Ochota na Varsovię: PGNiG Summer Superliga otwiera się na nowe ośrodki

Zdjęcie okładkowe artykułu: Materiały prasowe /  / Na zdjęciu piłkarki ręczne plażowe
Materiały prasowe / / Na zdjęciu piłkarki ręczne plażowe
zdjęcie autora artykułu

Zadebiutowały w Inowrocławiu, gdzie zajęły 4. miejsce. Od tamtej pory oglądamy je regularnie w rozgrywkach o mistrzostwo Polski. Szczypiornistki plażowe UKS Varsovii Warszawa, już zgłaszają akces do walki o czołowe miejsca w PGNiG Summer Superlidze.

W tym artykule dowiesz się o:

Drużynę tworzą w większości byłe lub obecne halowe reprezentantki Varsovii, a także m.in. trzy zawodniczki, które kibice piłki ręcznej plażowej mogą pamiętać z ubiegłorocznych występów w ekipie Warszawa Skład. Jest wśród nich Marta Backiel.

- Gram w piłkę ręczną plażową od 3-4 lat, od momentu, gdy definitywnie przestałam występować w hali. W maju tego roku odebrałem telefon od jednej z dziewczyn z propozycją przyłączenia się do nowej stołecznej drużyny. Warszawa Skład rozpadła się, bo kilka zawodniczek po prostu zaszło w ciążę, ale pozostałe postanowiły kontynuować występy na piasku i udało im się namówić jeszcze dwie szczypiornistki z superligowej Piotrcovii i jedną z MKS-u Karczew, która występuje w kadrze Polski juniorek - wyjaśniła.

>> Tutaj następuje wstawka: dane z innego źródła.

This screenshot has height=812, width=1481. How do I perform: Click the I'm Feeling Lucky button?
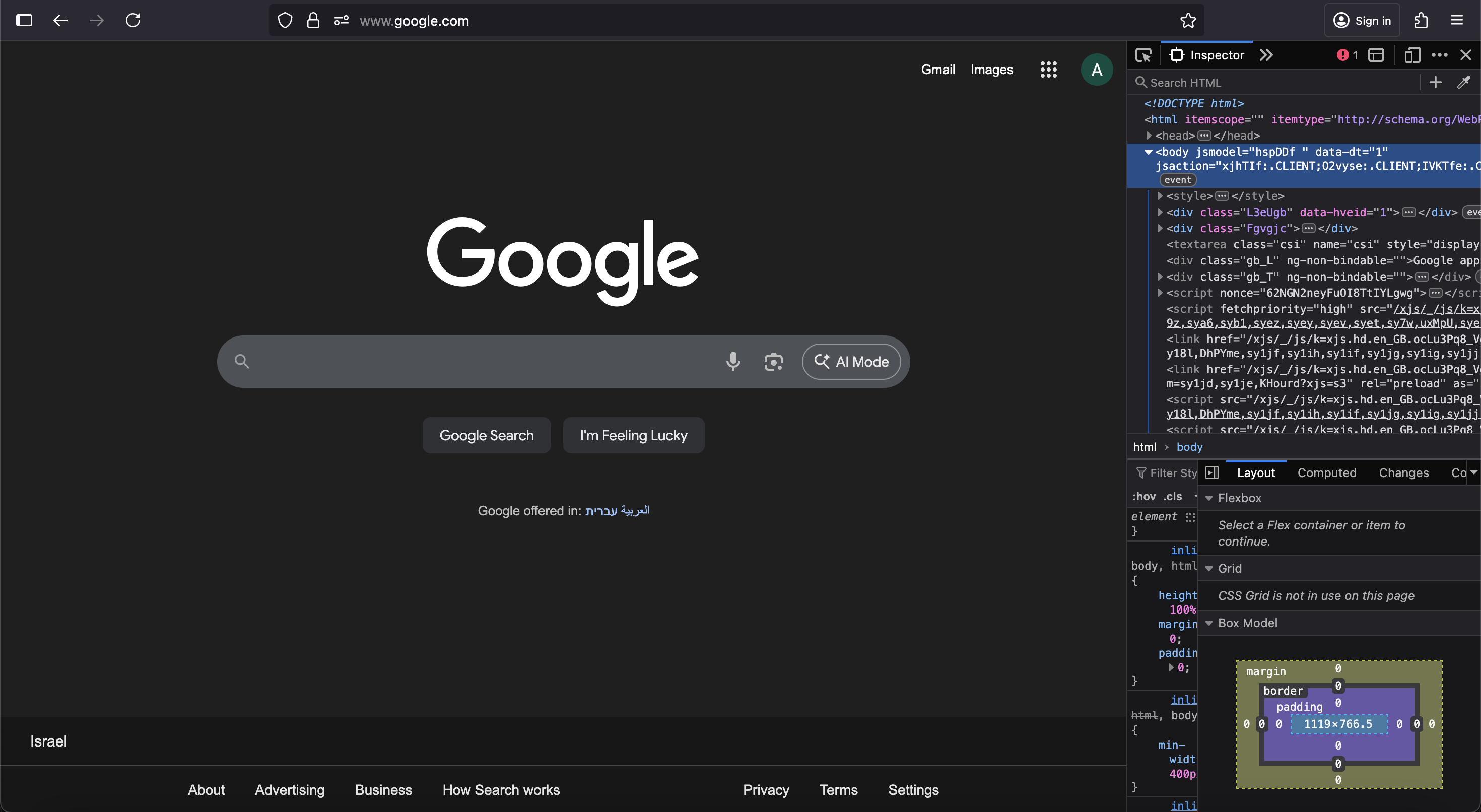(x=634, y=435)
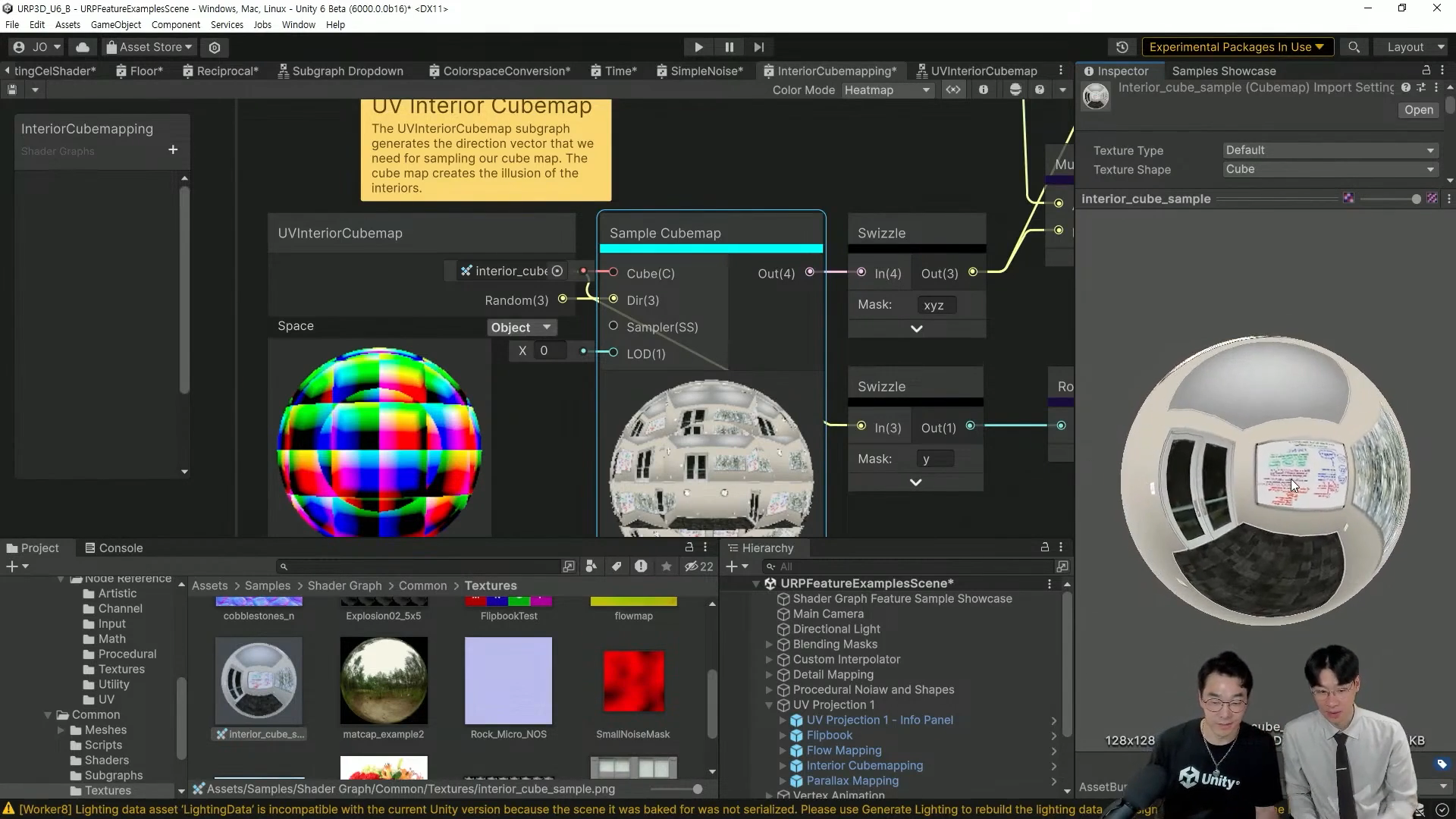Click the save asset icon in Shader Graph
Image resolution: width=1456 pixels, height=819 pixels.
12,89
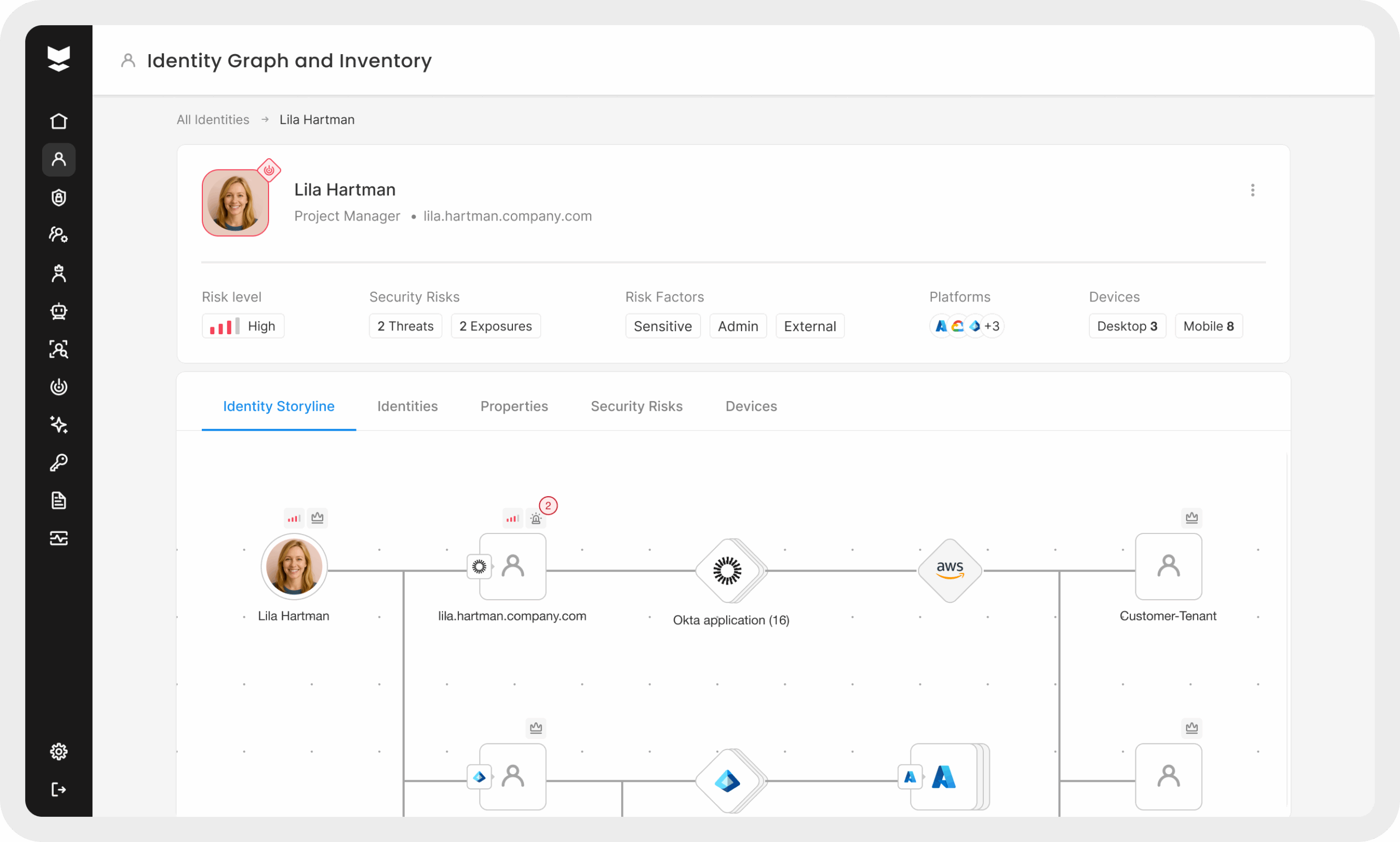Select the Customer-Tenant node

(x=1168, y=566)
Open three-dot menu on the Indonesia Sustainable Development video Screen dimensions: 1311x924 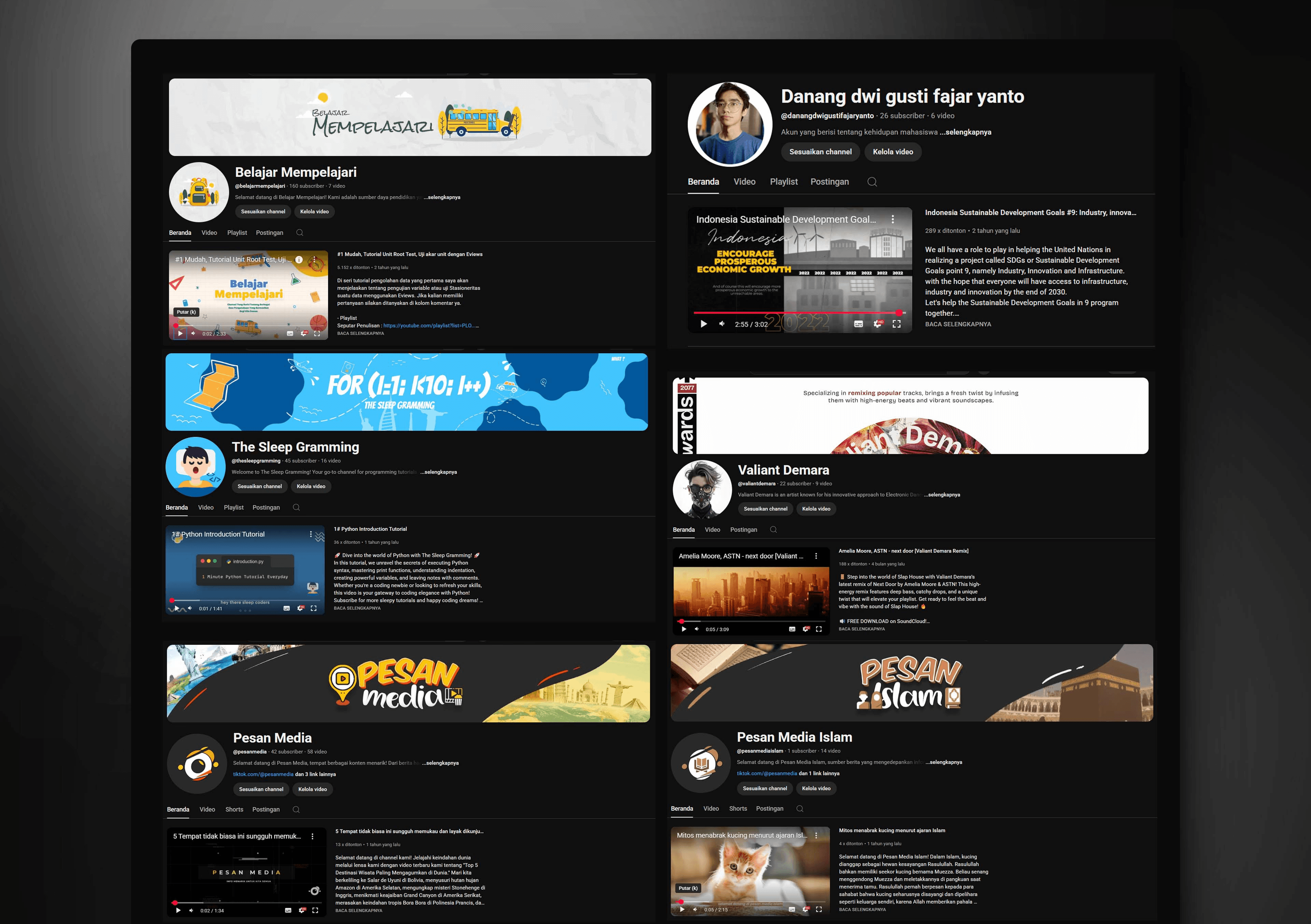click(892, 219)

Już w Inowrocławiu, w swoim debiucie w cyklu PGNiG Summer Superliga, warszawianki zajęły wysokie, 3. miejsce.

- Byłyśmy bardzo zadowolone, że zakończyłyśmy turniej zwycięstwem, co zresztą powtórzyłyśmy w Mielnie, gdzie przypadła nam w udziale piąta lokata - opowiedziała Backiel i dodała: - Uważam, że tkwi w nas duży potencjał, więc jestem przekonana, że z biegiem czasu będziemy w stanie dołączyć do najlepszych drużyn w Polsce. Na razie brakuje nam regularnego treningu i zgrania, bo część dziewczyn, z różnych względów, nie mogło być na wszystkich zajęciach.

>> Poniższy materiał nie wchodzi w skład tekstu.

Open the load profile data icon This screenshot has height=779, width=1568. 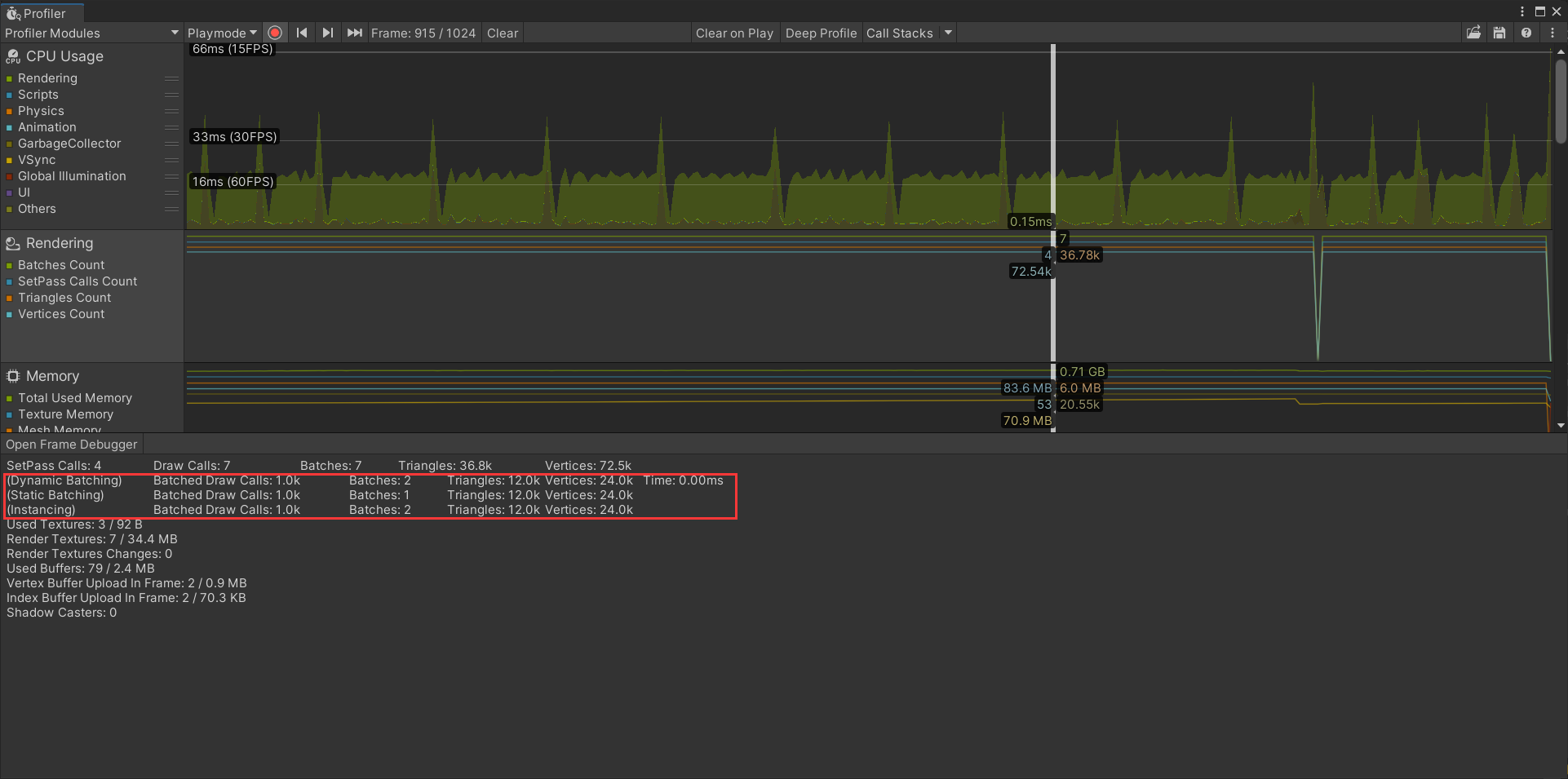[x=1473, y=32]
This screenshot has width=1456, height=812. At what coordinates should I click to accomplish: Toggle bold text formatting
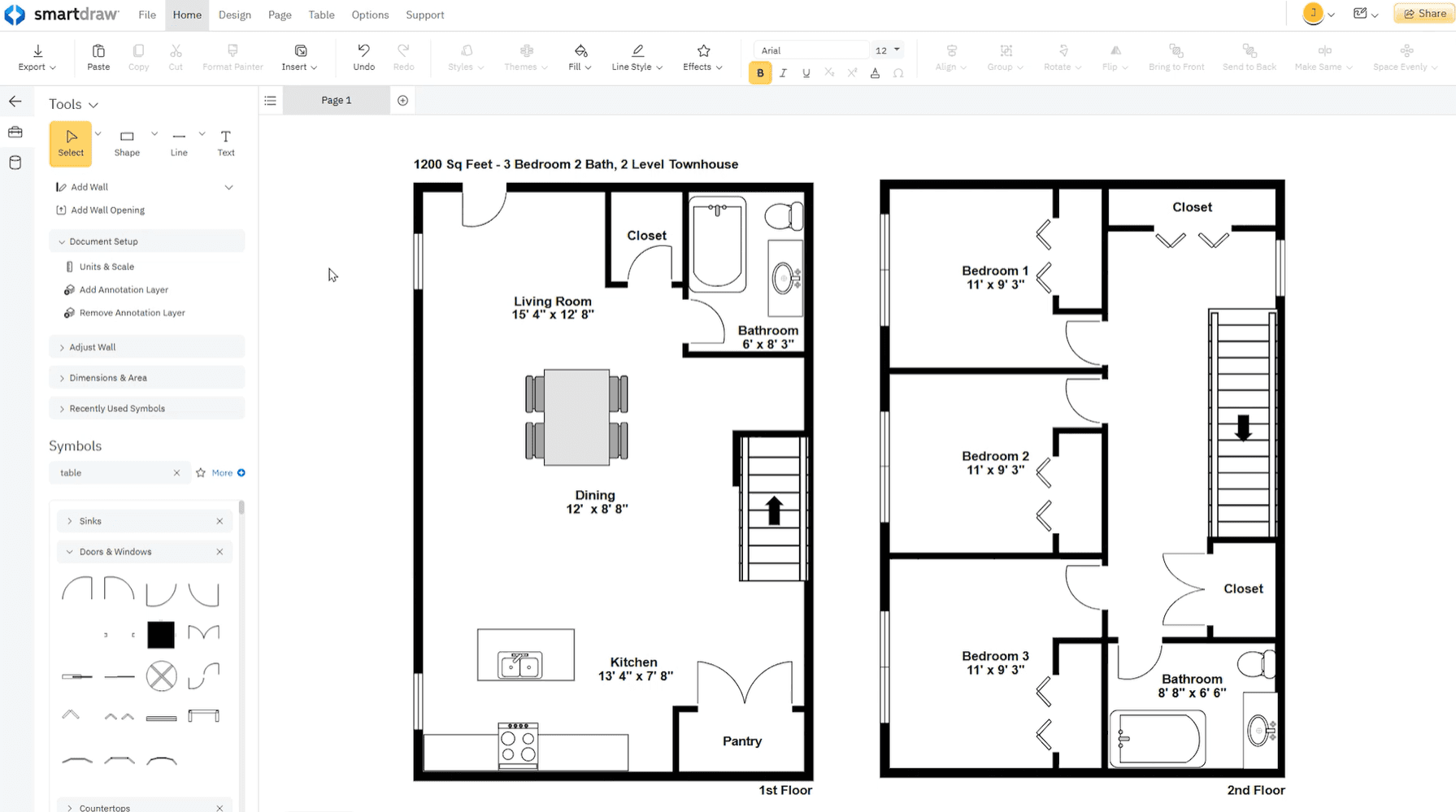(x=758, y=72)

Nie dość, że Backiel sama uprawia beach handball, to jeszcze stara się do tego nakłonić kolejne osoby.

- Jestem wychowanką MKS-u MOS Ochota, dlatego od dwóch lat namawiałam trenera juniorek młodszych klubu Marcina Ziemkiewicza, by stworzyć tam również sekcję piłki ręcznej plażowej. Do tej pory brały one przede wszystkim udział w rozgrywkach halowych, a kontakt z beach handballem miały tylko na imprezach mistrzowskich, nie trenując go na co dzień. Teraz to się zmieniło, bo m.in. dzięki wsparciu rodziców, przed zawodami PGNiG Summer Superligi w Płocku dziewczyny odbyły pierwsze zajęcia, a następnie zadebiutowały w turnieju głównym ze mną jako szkoleniowcem (10. miejsce - przyp.red.). Widać po nich, że nie brakuje im zapału i chcą się uczyć, więc mam nadzieję, że wytrwają w tym postanowieniu i na tym nie poprzestaną.

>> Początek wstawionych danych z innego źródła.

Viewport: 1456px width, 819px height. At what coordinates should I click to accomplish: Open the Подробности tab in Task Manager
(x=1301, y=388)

Backiel uważa także, że perspektywy rozwoju piłki ręcznej plażowej w stolicy są coraz lepsze, dlatego chciałaby, by w niedalekiej przyszłości powstał tu profesjonalny klub.

- Mamy już stałą grupę: tych doświadczonych i tych młodszych zawodniczek, która chce uprawiać tę dyscyplinę, a z tego, co mi wiadomo, dziewczyny, które poszły na urlopy macierzyńskie, przymierzają się powoli, by wrócić i do nas dołączyć. W tej sytuacji najważniejsze pozostaje pozyskanie sponsora, bo obecnie finansujemy to przedsięwzięcie same przy pomocy Varsovii. Na razie to dla nas głównie zabawa, ale moim osobistym marzeniem jest, by za rok, dwa, trzy powstały pierwsze struktury organizacyjne, dzięki którym mogłybyśmy myśleć o tym, by na dobre znaleźć się wśród drużyn co roku rywalizujących o mistrzostwo Polski i planować nasze kroki na dłużej niż tylko kilka tygodni czy miesięcy. Wierzę, że to nam się uda - zakończyła.

ZOBACZ WIDEO Duże wyzwanie przed Jerzym Brzęczkiem. "Doświadczenie z Wisły Płock może mu pomóc"

Źródło artykułu:
Komentarze (0)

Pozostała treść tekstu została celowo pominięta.